You can prevent this by having a backup default route. The other thing
is if you are n a physical interface or aggregated interface with a vlan
on your upstream's router. If its physical it should stop routing
traffic when it sees the interface down. If not it may keep trying to
send traffic down that interface. BFD can help with this. It will Also
depend on how your provider handles the traffic when theĀ the session
with you terminates. If it will forward it on to your other providers or
not. If your alternate providers are connected closely to you it
shouldn't take to long, but it can take 10-20min for the loss of the
peer to propagate across all global routing tables.

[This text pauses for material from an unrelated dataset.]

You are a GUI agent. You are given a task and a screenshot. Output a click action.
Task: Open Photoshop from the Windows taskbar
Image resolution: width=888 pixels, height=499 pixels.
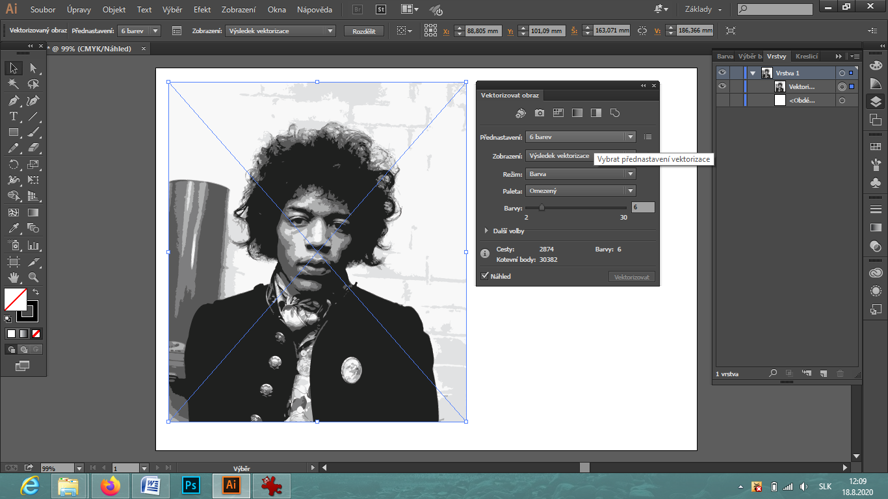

On 4/19/23 9:47 AM, Mark - Myakka Technologies wrote:
We have two circuits coming into our NOC. We peer with 3 different providers
on each circuit. If a circuit fails, BGP will do it's magic and traffic will
start flowing though the surviving circuit.
However, we seemed to get about 5 - 10 minutes of unstable Internet while this
is happening. Is this normal? If not, what can I do to speed up the process?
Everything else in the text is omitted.